Your loneliness may be increased if your partner doesn’t want to make love, although some women find sex more enjoyable than ever. It varies from person to person. There’s usually no medical reason to avoid sex, but keep in mind:

  • her breasts in the early weeks may be extremely painful;
  • if there’s any bleeding or pain avoid intercourse (and consult your doctor);
  • make sure your partner is comfortable – you may need to try different positions as the pregnancy progresses.
  • If she’s not interested in sex, try to find other ways of being close, but do talk about it. If she feels that you’re trying to persuade her to do something she doesn’t want, she may withdraw completely leaving both of you lonely.

Some men find it hard to make love during pregnancy. They feel strange doing it with ‘someone else there’ or may find their partner’s changing shape disturbing. This is one situation when it helps to be careful what you say. Your partner may well feel uneasy about her changing body and may be very hurt if she thinks that you don’t like it either.

 

‘When the test was positive, I felt really excited, on a real high. We couldn’t wait to tell everyone.’

‘It was a shock at first, but now I’m getting used to the idea. We didn’t plan it, but there’s no problem with that.
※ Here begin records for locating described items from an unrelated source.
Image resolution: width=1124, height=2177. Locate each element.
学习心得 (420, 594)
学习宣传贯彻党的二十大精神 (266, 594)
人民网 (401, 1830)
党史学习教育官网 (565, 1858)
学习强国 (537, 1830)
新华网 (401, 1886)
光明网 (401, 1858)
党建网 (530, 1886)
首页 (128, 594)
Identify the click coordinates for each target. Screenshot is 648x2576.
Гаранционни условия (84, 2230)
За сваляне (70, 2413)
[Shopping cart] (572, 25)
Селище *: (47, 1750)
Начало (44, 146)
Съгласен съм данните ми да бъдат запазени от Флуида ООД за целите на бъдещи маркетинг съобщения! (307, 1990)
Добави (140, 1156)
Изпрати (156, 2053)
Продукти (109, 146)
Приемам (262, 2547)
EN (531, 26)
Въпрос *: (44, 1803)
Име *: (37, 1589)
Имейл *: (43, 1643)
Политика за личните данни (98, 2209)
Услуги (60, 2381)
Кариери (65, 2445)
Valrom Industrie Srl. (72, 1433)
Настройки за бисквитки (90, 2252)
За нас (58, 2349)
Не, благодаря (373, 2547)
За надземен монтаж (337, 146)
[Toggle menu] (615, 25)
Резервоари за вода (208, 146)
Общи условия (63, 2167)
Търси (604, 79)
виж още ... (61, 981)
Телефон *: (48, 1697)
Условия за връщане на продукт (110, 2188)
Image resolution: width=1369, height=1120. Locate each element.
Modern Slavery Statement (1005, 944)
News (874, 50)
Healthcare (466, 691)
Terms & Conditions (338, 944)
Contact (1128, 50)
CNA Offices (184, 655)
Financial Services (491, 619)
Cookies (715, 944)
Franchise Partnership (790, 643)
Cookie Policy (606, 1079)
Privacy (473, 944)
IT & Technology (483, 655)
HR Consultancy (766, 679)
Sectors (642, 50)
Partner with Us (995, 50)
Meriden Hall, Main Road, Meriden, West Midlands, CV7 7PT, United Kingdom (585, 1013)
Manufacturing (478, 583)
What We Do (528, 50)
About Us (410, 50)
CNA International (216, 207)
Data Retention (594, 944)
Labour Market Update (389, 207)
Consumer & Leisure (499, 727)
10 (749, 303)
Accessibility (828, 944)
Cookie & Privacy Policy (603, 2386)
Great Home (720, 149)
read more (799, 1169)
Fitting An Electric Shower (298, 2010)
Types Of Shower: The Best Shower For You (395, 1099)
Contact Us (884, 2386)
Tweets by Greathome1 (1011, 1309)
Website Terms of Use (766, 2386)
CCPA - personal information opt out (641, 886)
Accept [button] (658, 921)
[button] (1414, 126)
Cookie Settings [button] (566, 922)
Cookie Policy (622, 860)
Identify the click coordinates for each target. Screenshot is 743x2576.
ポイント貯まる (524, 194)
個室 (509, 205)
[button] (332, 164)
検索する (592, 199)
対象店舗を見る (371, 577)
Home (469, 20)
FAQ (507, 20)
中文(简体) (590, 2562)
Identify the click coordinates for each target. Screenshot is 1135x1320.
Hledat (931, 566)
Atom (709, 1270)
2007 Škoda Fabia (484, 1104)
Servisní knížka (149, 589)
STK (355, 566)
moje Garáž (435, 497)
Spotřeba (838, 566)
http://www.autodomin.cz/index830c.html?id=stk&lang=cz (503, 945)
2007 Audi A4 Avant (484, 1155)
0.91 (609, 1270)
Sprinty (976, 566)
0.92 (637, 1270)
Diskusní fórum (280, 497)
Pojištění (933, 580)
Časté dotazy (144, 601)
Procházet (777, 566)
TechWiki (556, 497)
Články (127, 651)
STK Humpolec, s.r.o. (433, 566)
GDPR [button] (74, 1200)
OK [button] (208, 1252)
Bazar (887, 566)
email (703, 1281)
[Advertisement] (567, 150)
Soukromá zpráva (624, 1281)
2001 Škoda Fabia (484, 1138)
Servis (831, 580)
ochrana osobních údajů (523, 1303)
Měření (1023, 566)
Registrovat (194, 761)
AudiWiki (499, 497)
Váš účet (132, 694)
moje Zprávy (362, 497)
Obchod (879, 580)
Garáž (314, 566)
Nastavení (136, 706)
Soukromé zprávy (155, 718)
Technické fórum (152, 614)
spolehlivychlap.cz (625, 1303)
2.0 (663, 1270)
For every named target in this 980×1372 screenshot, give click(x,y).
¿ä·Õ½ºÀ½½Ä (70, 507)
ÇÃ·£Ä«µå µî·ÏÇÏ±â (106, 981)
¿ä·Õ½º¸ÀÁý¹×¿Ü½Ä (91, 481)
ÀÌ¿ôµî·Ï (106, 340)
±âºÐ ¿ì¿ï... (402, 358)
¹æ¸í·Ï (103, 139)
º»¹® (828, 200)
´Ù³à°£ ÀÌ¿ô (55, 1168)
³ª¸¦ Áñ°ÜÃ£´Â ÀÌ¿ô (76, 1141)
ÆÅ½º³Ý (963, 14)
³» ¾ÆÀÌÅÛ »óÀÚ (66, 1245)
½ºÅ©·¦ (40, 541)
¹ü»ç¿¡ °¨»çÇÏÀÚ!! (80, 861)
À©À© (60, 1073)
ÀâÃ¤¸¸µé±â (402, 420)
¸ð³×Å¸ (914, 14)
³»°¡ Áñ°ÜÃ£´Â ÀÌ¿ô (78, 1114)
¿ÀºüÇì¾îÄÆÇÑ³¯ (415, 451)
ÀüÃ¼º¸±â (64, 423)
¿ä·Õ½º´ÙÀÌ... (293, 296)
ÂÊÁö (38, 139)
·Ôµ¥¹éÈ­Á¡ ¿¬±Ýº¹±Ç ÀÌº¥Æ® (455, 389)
If it had been three years ago, when we first started living together, obviously it would have been a lot worse financially. That’s the main factor.’ 

 

Talk about it

Confide in friends who are already fathers and will know what you’re going through. You may want to protect your partner from your worries but she will almost certainly sense your concern. The more you keep it to yourself, the more she’ll feel that you’re moving away from her – just when she badly needs you to be there. If you’re giving her the support she needs, then there’s no need to leave your feelings out of the picture. 

 

Physical feelings

Believe it or not, men can get symptoms of pregnancy too! The most commonly reported ones are sleeplessness, indigestion and nausea. They are probably caused by stress, but are no less uncomfortable for that.